A candidata do PV, Marina Silva, defendeu nesta segunda-feira a elevação dos impostos para atividades poluentes, como termoelétricas, refinarias e indústrias com grandes emissões de gás carbônico.

Segundo a presidenciável, as chamadas “taxas verdes” seriam utilizadas para compensar os estragos causados por atividades que geram grandes danos ao meio ambiente. “É para gente educar e incentivar para que os investimentos possam migrar para as práticas renováveis”, disse Marina Silva ao telejornal Bom Dia Brasil , da Rede Globo.

Apesar de classificar a exploração do pré-sal como uma dessas atividades altamente danosas ao meio ambiente, Marina disse que pretende manter a capitalização da Petrobras e a exploração fóssil do petróleo oriundo os postos recém-descobertos.

A ideia da candidata é apenas reforçar a segurança nessas plataformas de exploração, a fim de evitar acidentes como aconteceu no Golfo do México (EUA), onde o vazamento de petróleo durou cinco meses e destruiu várias formas de vida animal na região.

“A proposta é manter a exploração com segurança. Isso é fundamental. Ter inclusive uma atitude transparente em relação aos procedimentos, às tecnologias que serão usadas. E eu proponho que se estabeleça um comitê cientifico de acompanhamento independente, da sociedade civil. Que as instituições de pesquisas, de forma independente possam acompanhar e auditar, sempre que acharem necessário, o que está sendo feito”, avaliou a candidata.

Educação

Marina Silva abriu a série de entrevistas que o telejornal promove com os principais candidatos à Presidência da República nesta semana e voltou a falar das propostas de educação em tempo integral. Para garantir que os alunos possam passar o dia todo na escola, exercendo atividades pedagógicas, Marina voltou a defender cortes de gastos desnecessários do orçamento e combate à corrupção. "Quase 5% do PIB é drenado em corrupção. Quero que o investimento em educação passe de 5% do PIB para 7%. Não é aumentar gasto, é aumentar o investimento.", afirmou.

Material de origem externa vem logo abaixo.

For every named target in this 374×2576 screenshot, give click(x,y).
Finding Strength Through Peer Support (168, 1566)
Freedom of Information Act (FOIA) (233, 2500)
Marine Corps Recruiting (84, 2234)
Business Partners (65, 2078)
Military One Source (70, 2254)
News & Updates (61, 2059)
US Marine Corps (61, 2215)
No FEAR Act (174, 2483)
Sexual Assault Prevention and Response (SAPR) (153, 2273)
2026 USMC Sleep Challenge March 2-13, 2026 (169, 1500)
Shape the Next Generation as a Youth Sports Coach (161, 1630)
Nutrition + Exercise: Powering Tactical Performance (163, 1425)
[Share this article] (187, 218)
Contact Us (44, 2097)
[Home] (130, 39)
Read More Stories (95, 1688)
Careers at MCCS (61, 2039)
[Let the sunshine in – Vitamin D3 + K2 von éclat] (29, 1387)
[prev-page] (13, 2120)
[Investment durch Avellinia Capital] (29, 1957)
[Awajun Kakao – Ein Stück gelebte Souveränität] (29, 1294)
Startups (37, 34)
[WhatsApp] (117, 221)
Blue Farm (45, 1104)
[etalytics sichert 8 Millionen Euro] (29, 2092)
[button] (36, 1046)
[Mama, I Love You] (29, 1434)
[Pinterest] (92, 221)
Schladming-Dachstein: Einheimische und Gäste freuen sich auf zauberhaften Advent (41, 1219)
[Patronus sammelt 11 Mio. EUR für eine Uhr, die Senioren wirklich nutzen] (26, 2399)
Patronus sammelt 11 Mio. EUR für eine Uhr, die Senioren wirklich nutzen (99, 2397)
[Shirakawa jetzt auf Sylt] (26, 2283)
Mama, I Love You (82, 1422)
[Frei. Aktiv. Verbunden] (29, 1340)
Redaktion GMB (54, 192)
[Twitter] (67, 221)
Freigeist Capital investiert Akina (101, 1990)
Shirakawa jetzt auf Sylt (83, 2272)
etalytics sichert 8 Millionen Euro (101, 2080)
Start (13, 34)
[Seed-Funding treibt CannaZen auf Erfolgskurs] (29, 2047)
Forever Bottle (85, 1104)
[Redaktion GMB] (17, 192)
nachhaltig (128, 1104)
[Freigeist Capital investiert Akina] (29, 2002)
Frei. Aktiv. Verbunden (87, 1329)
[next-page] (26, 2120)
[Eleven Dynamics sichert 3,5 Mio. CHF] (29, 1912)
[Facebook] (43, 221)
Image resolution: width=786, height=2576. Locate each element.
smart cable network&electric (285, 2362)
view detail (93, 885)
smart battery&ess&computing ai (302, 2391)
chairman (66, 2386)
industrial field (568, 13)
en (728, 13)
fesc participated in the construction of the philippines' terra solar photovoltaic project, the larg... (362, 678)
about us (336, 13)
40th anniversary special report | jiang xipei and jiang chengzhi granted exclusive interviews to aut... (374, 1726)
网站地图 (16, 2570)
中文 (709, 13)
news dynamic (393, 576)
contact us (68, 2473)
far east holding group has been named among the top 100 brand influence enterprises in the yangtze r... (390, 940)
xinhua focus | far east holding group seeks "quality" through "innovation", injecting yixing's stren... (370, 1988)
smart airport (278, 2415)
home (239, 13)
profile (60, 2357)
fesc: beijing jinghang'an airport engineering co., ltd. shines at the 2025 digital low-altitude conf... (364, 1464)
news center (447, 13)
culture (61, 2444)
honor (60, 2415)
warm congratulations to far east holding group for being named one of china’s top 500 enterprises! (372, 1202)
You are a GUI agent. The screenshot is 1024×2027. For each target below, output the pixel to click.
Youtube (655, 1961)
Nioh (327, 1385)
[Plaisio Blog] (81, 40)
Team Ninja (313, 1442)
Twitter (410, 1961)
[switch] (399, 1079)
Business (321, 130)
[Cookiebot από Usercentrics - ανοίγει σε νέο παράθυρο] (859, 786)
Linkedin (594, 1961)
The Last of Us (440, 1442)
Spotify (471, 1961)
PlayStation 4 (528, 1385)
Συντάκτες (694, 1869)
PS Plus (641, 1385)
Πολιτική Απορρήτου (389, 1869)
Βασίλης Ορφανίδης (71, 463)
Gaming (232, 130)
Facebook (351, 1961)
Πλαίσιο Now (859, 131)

A candidata do PV sugeriu que a construção do trem-bala entre São Paulo e Rio de Janeiro é muito onerosa e desnecessária e disse que esse seria um dos cortes que faria no orçamento, caso seja eleita. “Estão dizendo que vão fazer o trem bala, que daria para dobrar durante um ano os recursos para educação. É uma questão de prioridade. Nós vamos priorizar a educação. ”, declarou.

Belo Monte

Marina Silva também criticou a forma afobada em que os empreendimentos elétricos são feitos no Brasil, alertando para a falta de planejamento estratégico do governo. Ela citou a pressão para concessão de licenças ambientas para construção da hidrelétrica do rio Madeira como exemplo dessa falta de planejamento. “Como alguém pode imaginar que um país como o nosso, que está crescendo a 7%, todo ano ano pode ficar refém apenas de um empreendimento? Na época do rio Madeira, se dizia 'ou faz a usina do rio Madeira, ou o país vive um apagão'. Isso é falta de planejamento”, disse a candidata do PV. 

Sobre a construção da usina de Belo Monte, Marina voltou a lançar dúvidas sobre a concessão das licenças ambientais do empreendimento, que não resolveram os problemas ambientais e sociais da região do Xingu. “Existe 42 condicionantes para Belo Monte. Eu não sei se elas sendo cumpridas o problema será resolvido. Um projeto para ser viável ele tem que ter viabilidade econômica, social e ambiental. No meu governo as três coisas terão que estar caminhando juntas”, justificou presidenciável verde.